▶ [Passage shown]:

##########

- Born: Jonathan Hall Kovacs October 20, 1969 (age 56) Alameda County (CA), U.S.A.

= Jonathan Hall Kovacs =

American actor

Jonathan Hall Kovacs (also known as Johnny Kovacs or Jon K, born October 20, 1969, in Alameda County, California) is an American former child actor and director. Nowadays, he is an entertainer.

==Biography==

===Acting===
Jonathan Kovacs appeared as a semi-regular character during the ninth season of Little House on the Prairie and as a regular character on the 1983 series The Family Tree. He was nominated for a Young Artist Award in 1984 as the Best Young Actor in a Drama Series for The Family Tree. He also made several appearances in other popular television works of that time period, in which all of the characters he played were deaf people.

===Adult life and career===
In 1988, he graduated with honours from California School for the Deaf in Fremont, California. He returned there after a couple of years away from school.
He did several plays and ITV, a course in learning how to film and edit.

##########

▶ [Task directions]:
Summarize the Kovacs profile in two sentences. The material comes from a separate source and has no connection to the Kovacs profile.

▶ [Information shown]:
##########

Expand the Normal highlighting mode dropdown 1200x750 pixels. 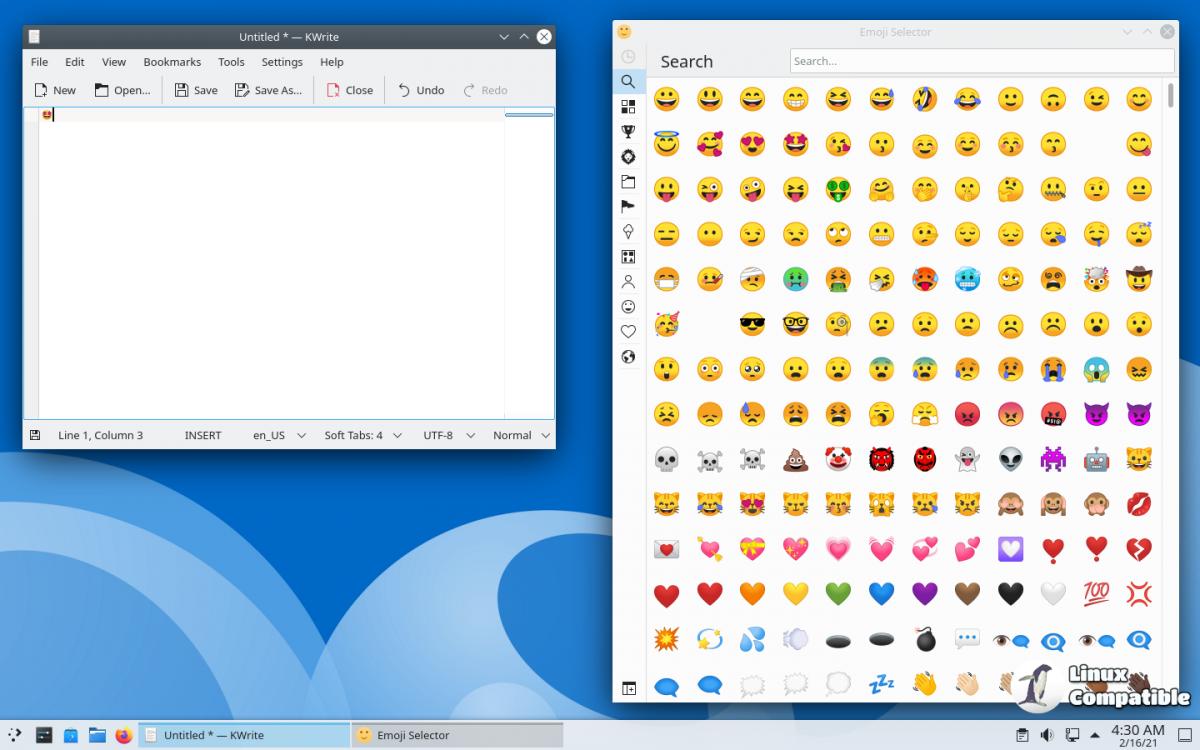[x=521, y=435]
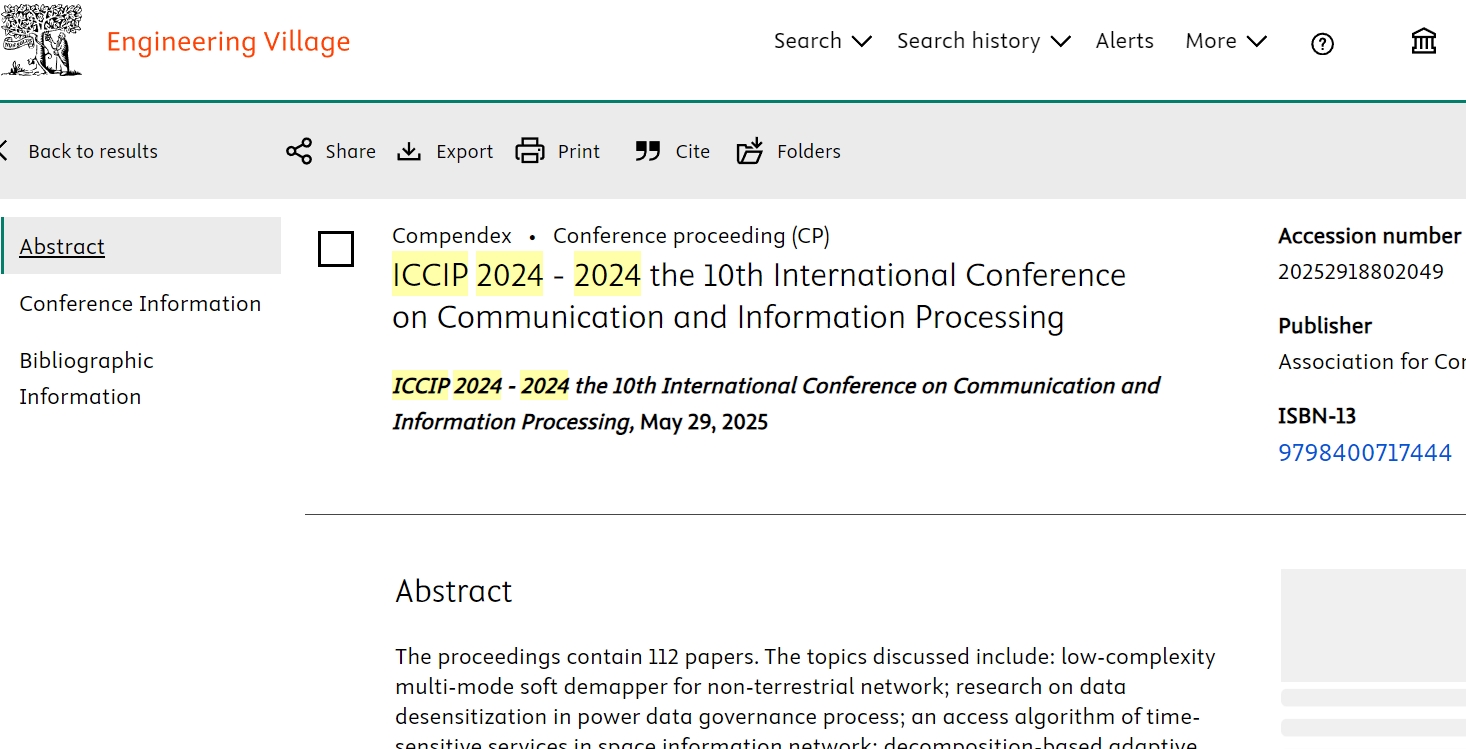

##########

▶ [The answer]:
Jonathan Hall Kovacs, born October 20, 1969, in Alameda County, California, is an American former child actor and director. He was a semi-regular on the ninth season of Little House on the Prairie and a regular on the 1983 series The Family Tree, which earned him a 1984 Young Artist Award nomination, and in 1988 he graduated with honors from California School for the Deaf in Fremont, California.